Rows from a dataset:
#####

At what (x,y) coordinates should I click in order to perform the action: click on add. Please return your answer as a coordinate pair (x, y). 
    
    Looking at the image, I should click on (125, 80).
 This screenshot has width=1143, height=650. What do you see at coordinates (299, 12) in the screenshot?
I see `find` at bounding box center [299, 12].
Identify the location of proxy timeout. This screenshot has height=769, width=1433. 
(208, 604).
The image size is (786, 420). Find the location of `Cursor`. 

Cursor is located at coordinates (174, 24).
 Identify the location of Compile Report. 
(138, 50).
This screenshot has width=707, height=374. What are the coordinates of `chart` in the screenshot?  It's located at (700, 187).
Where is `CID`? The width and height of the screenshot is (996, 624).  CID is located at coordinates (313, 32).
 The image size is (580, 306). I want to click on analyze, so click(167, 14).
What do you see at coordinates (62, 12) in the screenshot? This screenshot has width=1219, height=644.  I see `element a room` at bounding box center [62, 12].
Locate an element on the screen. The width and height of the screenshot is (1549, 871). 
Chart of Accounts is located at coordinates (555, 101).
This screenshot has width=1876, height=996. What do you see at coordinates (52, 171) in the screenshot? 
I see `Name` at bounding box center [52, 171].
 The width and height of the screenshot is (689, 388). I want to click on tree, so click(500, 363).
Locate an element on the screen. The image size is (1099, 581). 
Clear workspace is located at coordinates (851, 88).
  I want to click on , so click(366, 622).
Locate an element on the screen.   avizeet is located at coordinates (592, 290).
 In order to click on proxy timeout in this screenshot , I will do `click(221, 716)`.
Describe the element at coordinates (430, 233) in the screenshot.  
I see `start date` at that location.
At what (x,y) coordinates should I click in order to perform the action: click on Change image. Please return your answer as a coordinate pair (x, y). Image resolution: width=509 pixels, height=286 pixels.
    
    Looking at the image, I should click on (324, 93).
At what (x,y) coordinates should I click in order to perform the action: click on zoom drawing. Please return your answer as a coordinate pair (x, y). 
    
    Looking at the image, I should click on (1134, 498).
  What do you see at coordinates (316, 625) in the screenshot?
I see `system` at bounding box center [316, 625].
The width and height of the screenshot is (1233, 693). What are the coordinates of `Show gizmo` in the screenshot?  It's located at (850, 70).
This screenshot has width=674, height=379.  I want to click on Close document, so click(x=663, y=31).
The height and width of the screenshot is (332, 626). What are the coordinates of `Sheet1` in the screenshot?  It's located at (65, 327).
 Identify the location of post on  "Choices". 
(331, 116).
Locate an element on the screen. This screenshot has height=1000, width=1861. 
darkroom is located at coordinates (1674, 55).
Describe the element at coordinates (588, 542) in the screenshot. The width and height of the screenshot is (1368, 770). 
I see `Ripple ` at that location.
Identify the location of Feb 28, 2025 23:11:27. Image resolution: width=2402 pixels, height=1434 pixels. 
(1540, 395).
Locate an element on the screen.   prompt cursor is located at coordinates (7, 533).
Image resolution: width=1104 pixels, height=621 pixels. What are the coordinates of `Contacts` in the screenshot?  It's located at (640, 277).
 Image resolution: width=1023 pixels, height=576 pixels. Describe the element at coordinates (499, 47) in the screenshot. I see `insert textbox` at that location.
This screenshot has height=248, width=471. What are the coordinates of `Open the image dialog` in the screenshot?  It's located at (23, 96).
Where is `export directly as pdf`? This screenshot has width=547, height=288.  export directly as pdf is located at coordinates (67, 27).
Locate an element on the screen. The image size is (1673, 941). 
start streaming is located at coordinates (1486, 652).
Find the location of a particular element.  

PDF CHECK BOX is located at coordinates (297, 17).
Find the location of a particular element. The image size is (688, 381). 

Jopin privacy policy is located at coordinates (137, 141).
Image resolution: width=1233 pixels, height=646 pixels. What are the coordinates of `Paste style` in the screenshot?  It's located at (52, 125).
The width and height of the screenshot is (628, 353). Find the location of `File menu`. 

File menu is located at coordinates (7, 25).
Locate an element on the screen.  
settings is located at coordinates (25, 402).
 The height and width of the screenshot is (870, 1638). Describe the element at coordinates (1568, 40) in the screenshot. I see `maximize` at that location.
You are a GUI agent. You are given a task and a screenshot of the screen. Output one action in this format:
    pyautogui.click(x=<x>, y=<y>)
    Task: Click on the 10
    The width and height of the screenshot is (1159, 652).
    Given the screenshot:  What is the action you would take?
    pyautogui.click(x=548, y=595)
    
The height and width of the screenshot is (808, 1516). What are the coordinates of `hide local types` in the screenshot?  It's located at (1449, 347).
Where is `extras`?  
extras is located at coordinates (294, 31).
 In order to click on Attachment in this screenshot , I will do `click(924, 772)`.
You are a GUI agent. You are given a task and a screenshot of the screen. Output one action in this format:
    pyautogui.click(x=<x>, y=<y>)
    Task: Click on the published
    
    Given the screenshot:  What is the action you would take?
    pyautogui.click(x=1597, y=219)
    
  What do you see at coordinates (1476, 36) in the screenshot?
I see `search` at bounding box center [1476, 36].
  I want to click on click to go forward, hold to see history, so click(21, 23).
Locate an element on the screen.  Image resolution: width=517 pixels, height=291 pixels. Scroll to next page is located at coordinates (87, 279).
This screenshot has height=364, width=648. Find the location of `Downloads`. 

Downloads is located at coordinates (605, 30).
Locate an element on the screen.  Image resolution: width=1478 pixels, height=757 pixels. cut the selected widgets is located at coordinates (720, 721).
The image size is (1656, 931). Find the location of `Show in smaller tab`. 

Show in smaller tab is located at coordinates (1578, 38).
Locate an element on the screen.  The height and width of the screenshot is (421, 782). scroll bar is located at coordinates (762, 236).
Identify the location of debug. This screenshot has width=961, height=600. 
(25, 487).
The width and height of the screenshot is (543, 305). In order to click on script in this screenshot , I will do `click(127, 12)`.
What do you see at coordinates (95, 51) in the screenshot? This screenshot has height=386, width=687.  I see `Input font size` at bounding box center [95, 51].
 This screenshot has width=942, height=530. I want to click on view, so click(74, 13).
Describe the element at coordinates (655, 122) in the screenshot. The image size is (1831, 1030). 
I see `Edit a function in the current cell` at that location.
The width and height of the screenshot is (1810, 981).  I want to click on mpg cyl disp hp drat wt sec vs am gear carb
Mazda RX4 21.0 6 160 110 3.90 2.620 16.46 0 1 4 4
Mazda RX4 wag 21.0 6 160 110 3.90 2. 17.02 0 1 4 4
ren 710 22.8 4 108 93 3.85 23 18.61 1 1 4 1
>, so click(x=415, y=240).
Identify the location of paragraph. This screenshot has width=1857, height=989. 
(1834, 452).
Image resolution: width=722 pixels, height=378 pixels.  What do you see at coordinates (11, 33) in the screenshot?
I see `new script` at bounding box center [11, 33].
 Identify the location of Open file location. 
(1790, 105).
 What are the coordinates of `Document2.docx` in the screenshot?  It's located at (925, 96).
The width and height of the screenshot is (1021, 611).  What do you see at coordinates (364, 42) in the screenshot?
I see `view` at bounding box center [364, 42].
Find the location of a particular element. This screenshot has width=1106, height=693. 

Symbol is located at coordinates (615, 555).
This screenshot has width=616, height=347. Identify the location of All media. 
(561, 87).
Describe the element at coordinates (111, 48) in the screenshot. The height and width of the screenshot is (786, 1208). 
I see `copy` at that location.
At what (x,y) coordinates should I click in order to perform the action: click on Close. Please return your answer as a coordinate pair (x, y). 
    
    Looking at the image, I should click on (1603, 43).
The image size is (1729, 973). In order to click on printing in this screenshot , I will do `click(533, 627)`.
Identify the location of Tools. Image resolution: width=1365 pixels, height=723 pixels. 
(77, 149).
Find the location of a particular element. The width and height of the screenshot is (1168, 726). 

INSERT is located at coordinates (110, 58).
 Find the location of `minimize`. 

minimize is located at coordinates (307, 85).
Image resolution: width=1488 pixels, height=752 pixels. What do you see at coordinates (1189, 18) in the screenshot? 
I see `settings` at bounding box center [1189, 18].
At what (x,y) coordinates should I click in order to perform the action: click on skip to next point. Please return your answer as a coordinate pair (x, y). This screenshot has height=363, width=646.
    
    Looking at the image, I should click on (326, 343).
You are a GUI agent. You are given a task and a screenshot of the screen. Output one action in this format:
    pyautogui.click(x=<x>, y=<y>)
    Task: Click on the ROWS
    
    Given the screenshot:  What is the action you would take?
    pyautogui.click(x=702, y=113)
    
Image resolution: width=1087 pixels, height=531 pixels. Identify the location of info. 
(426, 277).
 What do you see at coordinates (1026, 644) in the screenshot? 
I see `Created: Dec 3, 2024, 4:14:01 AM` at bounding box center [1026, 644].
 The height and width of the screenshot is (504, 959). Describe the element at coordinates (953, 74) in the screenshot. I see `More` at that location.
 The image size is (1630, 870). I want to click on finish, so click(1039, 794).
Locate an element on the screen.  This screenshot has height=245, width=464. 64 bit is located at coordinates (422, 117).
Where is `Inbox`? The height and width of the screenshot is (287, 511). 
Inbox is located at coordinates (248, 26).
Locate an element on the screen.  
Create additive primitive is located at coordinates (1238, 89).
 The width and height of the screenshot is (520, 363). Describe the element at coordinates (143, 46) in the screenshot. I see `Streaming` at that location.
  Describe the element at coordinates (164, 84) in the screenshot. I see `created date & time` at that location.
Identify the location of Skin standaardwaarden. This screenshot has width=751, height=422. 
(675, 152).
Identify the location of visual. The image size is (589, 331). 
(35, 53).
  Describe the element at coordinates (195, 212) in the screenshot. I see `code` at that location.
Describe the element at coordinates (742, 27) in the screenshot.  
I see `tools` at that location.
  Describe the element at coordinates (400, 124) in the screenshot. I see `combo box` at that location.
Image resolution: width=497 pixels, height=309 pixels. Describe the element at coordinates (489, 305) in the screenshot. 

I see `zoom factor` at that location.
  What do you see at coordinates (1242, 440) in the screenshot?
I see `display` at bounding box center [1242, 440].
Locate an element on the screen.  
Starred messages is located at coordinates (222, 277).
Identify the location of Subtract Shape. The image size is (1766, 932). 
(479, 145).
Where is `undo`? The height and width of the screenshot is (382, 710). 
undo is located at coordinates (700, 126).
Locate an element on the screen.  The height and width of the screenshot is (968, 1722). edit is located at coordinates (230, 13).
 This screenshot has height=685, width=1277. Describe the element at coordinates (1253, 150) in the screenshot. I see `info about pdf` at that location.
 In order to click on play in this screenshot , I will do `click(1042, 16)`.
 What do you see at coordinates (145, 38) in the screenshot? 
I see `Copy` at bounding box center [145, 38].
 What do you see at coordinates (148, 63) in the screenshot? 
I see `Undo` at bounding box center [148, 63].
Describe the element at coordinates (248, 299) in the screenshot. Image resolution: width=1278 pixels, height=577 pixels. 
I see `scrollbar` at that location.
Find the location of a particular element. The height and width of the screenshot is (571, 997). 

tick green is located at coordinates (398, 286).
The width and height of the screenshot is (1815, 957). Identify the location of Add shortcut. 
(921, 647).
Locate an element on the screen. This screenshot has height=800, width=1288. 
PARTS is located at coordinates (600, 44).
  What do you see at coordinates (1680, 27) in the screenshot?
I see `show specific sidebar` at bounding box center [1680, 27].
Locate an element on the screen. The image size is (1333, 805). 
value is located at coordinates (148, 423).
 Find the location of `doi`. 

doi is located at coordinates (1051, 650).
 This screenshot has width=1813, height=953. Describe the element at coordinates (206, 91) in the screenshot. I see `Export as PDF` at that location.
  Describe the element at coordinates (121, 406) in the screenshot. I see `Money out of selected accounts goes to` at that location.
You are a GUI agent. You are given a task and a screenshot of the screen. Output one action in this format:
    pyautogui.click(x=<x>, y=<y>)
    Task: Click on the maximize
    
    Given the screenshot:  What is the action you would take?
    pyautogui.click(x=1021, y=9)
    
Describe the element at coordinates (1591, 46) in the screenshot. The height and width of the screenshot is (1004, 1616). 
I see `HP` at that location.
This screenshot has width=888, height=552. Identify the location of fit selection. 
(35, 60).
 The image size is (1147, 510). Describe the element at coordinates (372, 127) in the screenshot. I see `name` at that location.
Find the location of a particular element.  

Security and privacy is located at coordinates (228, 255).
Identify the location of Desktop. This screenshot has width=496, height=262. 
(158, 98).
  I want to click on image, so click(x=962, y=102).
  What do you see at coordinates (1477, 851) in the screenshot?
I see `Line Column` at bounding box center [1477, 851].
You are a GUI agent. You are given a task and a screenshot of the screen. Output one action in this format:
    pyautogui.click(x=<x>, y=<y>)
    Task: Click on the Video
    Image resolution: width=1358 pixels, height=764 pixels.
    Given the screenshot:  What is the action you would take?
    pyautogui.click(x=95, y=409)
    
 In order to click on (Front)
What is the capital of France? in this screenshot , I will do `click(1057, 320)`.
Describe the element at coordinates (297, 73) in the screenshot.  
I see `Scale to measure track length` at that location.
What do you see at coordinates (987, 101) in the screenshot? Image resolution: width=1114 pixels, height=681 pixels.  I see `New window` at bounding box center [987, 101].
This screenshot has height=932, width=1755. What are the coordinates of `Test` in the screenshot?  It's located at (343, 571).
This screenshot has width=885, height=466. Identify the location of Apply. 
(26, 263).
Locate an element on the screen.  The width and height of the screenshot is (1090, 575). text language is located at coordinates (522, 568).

#####

EXERCISE AIM >> How many lines in the listing above contain the string "perform"? Reply with the number alone.

WRITTEN SOLUTION >> 5